Soprano Teresa Paz, Ars Longa's co-founder and director, holds a master's degree in Spanish music from the University of Valladolid in Spain and serves as the director of the concert venue at the Church of San Francisco of Paula in Havana, which regularly presents early music concerts. In 1994, she and Aland López formed Ars Longa, the first of its kind in Cuba. She is also the founder and director of the annual Esteban Salas Early Music Festival, which brings early music players from around the world. It serves as a meeting place in Cuba that through workshops and conferences assists the development of early music performance and interpretation. Teresa was the first to initiate academic plans to teach early music in Cuba. To put her informed historical interpretation into practice, she established the Baroque Orchestra of the Escuela Nacional de Música, Havana. She has attended workshops in early music singing and interpretation with such international specialists as Josep Cabré, Evelyn Tubb, and Claudio Abbado. Teresa has been honored internationally for her recording projects of unknown works by Cuban and other Latin American composers.
The series was founded in 2012 and is co-directed by the celebrated soprano Nell Snaidas and Americas Society Music Director Sebastián Zubieta. The mission of GEMAS is to bring remarkable early music from the Americas and the best early music performers from Latin America, the Caribbean, and Canada to New York audiences. Since 2012, the series has presented lutenist Paul O'Dette, Ars Subtilior specialists Mala Punica, Meridionalis, The Bishop's Band, and Jonathon Adams, among many others, at Americas Society, The Hispanic Society of America, Trinity Wall Street, St Paul's Chapel at Columbia University, and online.
Since 2007, Gotham Early Music Scene (GEMS) has been promoting and supporting "early music" in New York City through programs including Midtown Concerts, a series of weekly free daytime concerts at the Church of the Transfiguration on East 29th Street, GEMS Live!, a booking agency representing New York-based ensembles, GEMS Concert Services, serving organizations and ensembles with marketing, box office, and front-of-house functions, Notes on the Scene, a semi-monthly newsletter emailed to about 8,500 subscribers, collaborations with major New York cultural institutions, the GEMAS series, and fiscal sponsorship and administrative services to 21 established and emerging organizations.
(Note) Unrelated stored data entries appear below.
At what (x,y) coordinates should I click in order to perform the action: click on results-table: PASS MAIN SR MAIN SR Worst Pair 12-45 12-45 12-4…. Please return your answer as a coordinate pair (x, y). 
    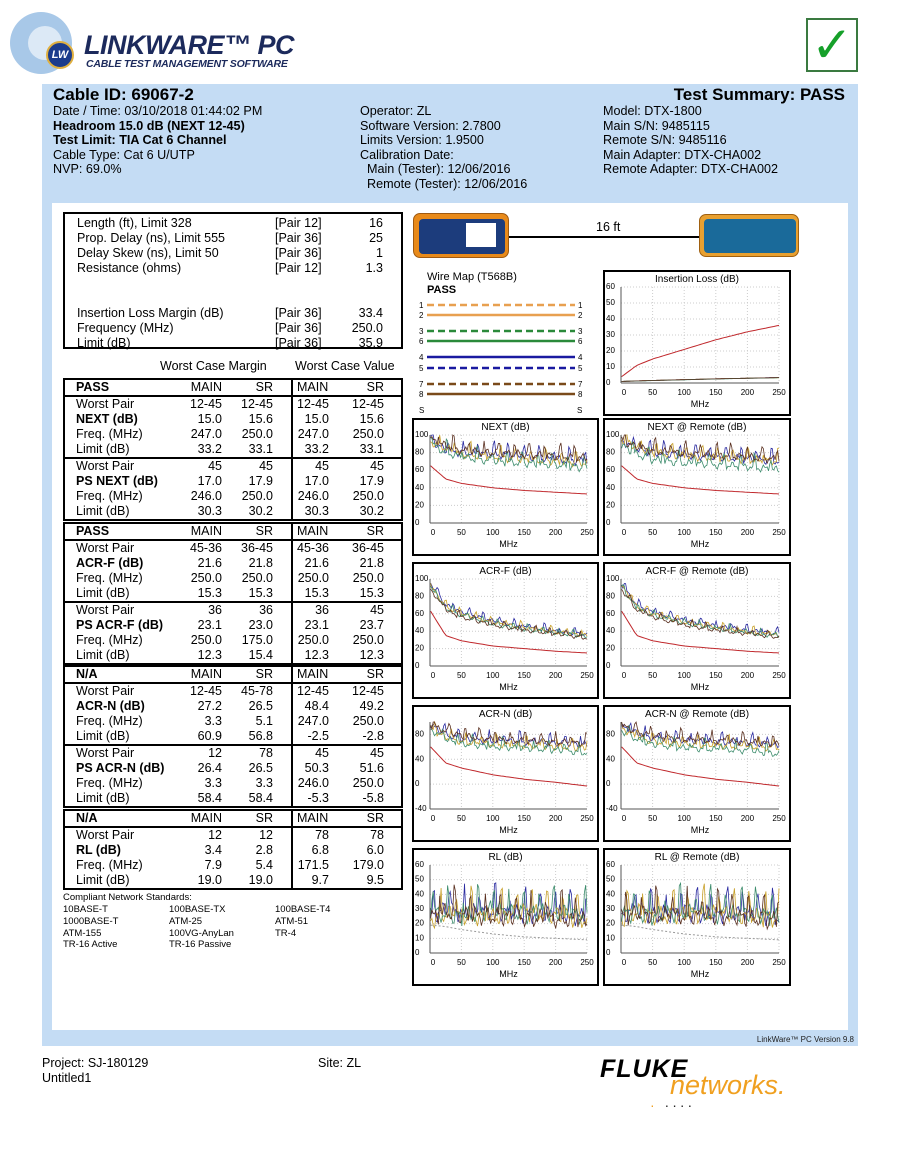
    Looking at the image, I should click on (233, 450).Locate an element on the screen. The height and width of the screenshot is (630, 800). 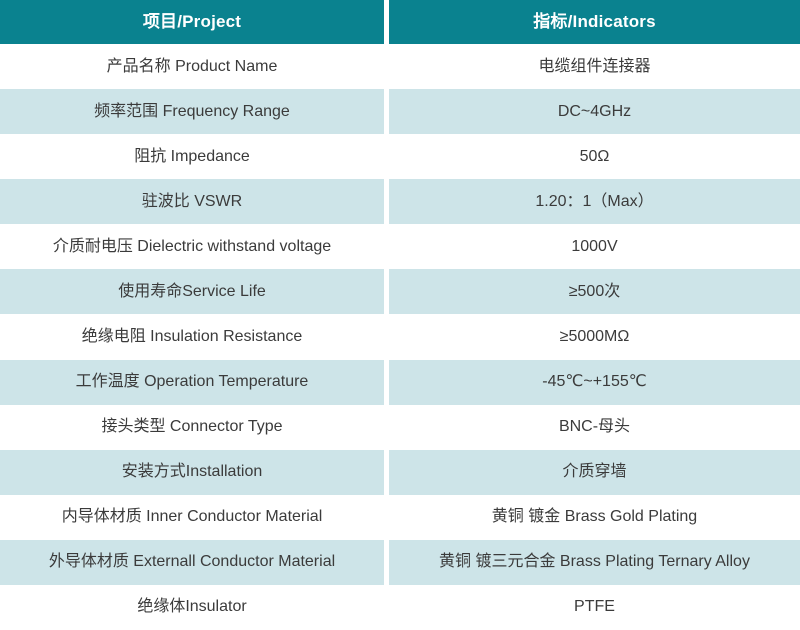
project-cell: 绝缘体Insulator is located at coordinates (192, 607).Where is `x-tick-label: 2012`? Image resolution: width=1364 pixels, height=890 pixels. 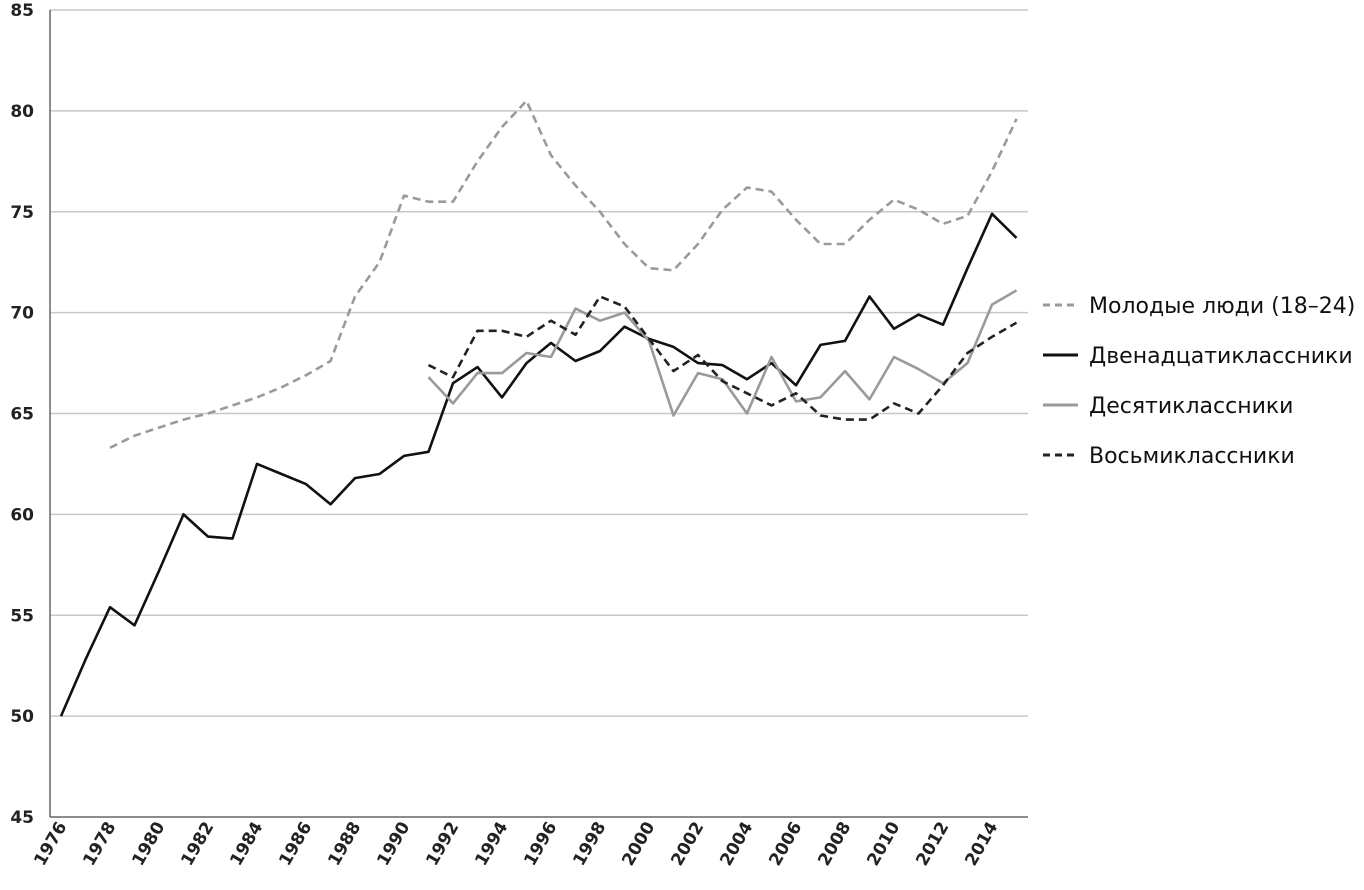
x-tick-label: 2012 is located at coordinates (932, 844). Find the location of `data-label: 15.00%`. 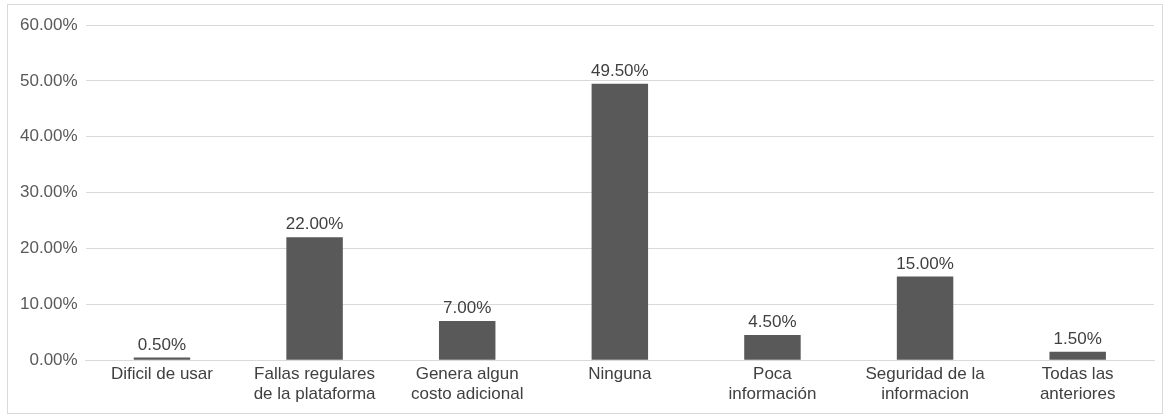

data-label: 15.00% is located at coordinates (925, 263).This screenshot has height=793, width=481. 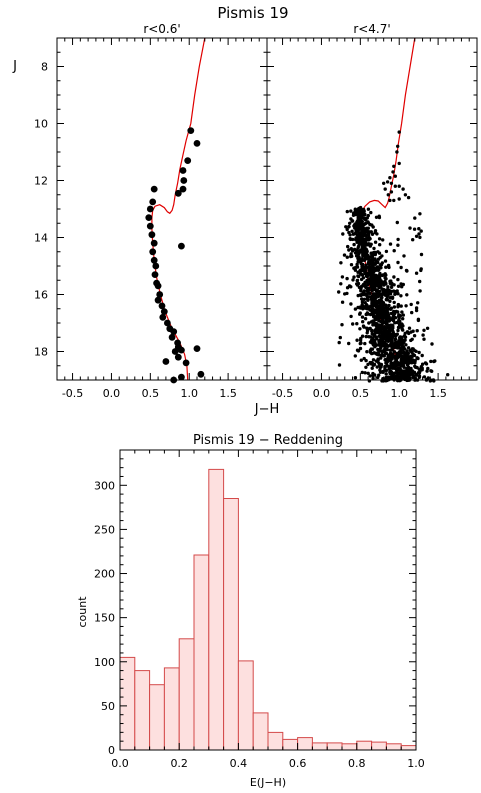 I want to click on histogram-title: Pismis 19 − Reddening, so click(x=268, y=440).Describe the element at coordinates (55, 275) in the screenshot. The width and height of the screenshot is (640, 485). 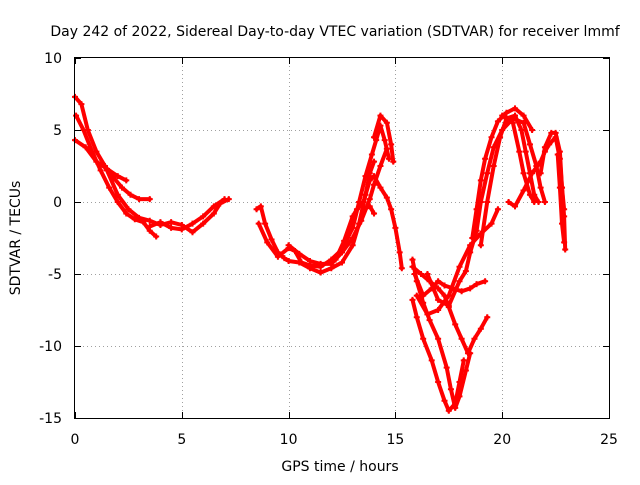
I see `y-tick-label: -5` at that location.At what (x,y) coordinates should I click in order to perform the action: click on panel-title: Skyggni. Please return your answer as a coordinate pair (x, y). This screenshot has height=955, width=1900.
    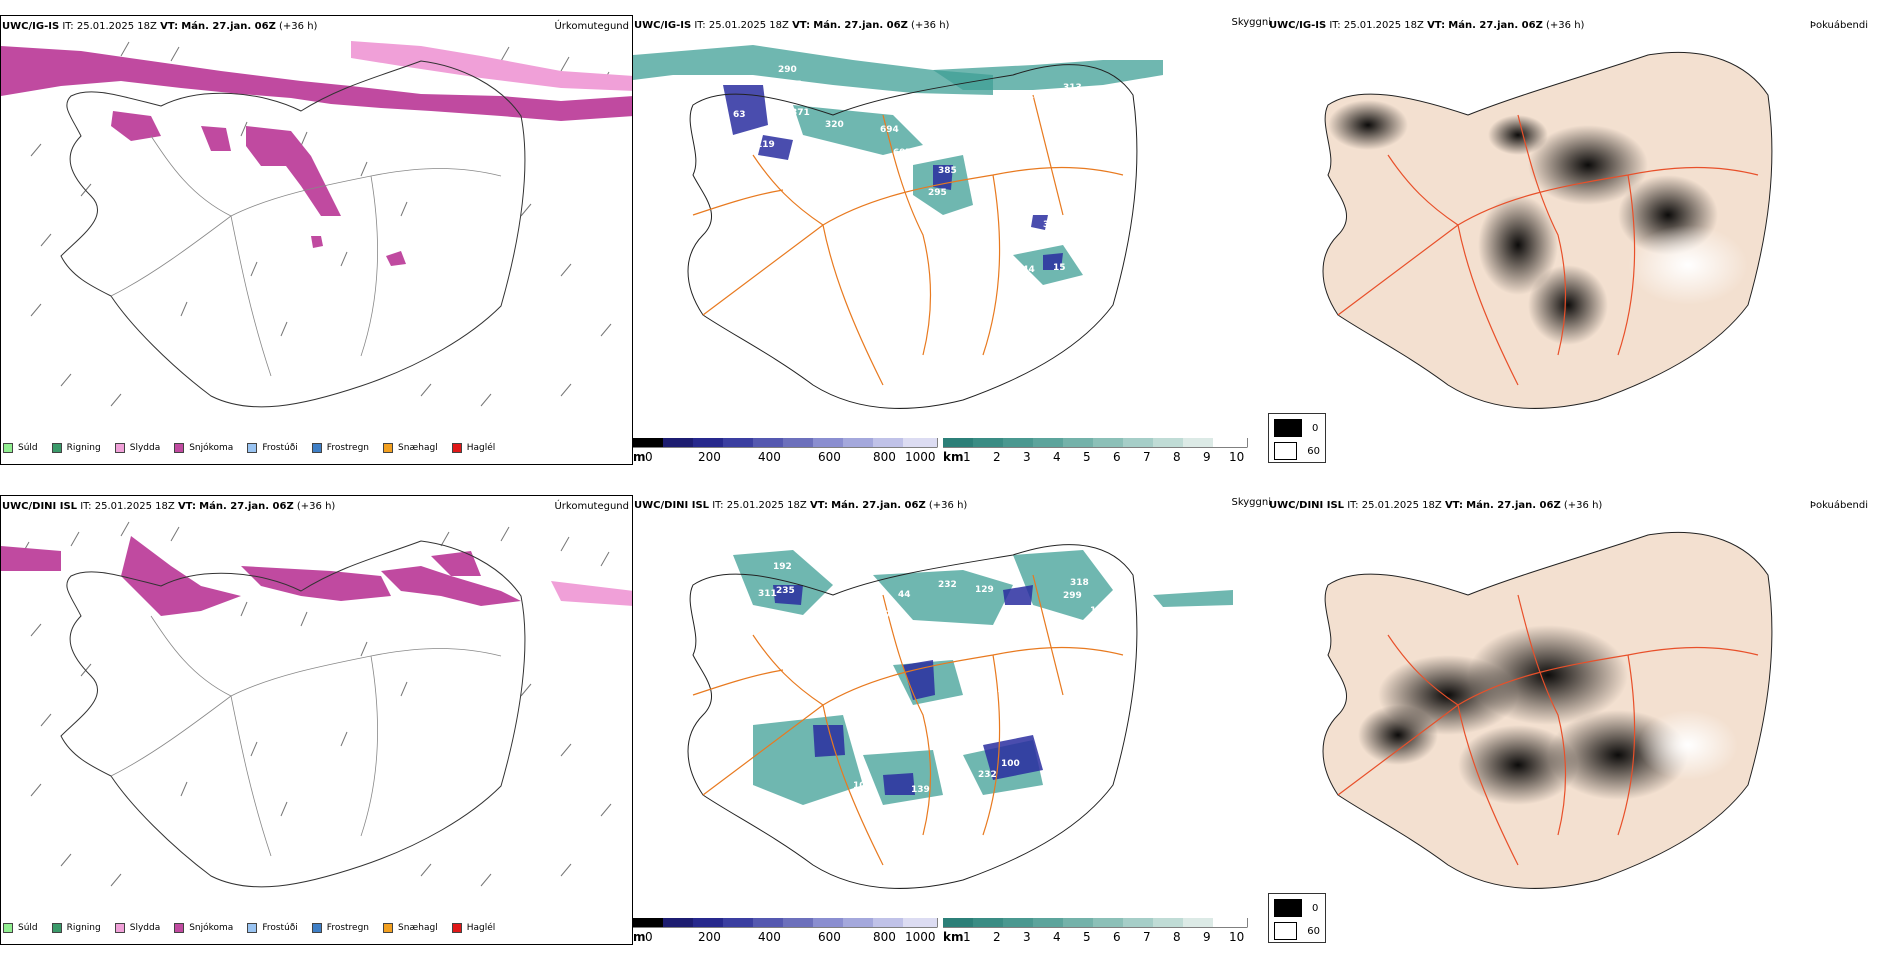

Americas Society is the premier forum dedicated to education, debate, and dialogue in the Americas. Its mission is to foster an understanding of the contemporary political, social, and economic issues confronting Latin America, the Caribbean, and Canada, and to increase public awareness and appreciation of the diverse cultural heritage of the Americas and the importance of the inter-American relationship. Since 1965, Music of the Americas has been presenting artists who are both superb musicians in their own right and cultural ambassadors of myriad social and musical traditions, creating a vibrant space and a unique opportunity to hear distinctive and significant music.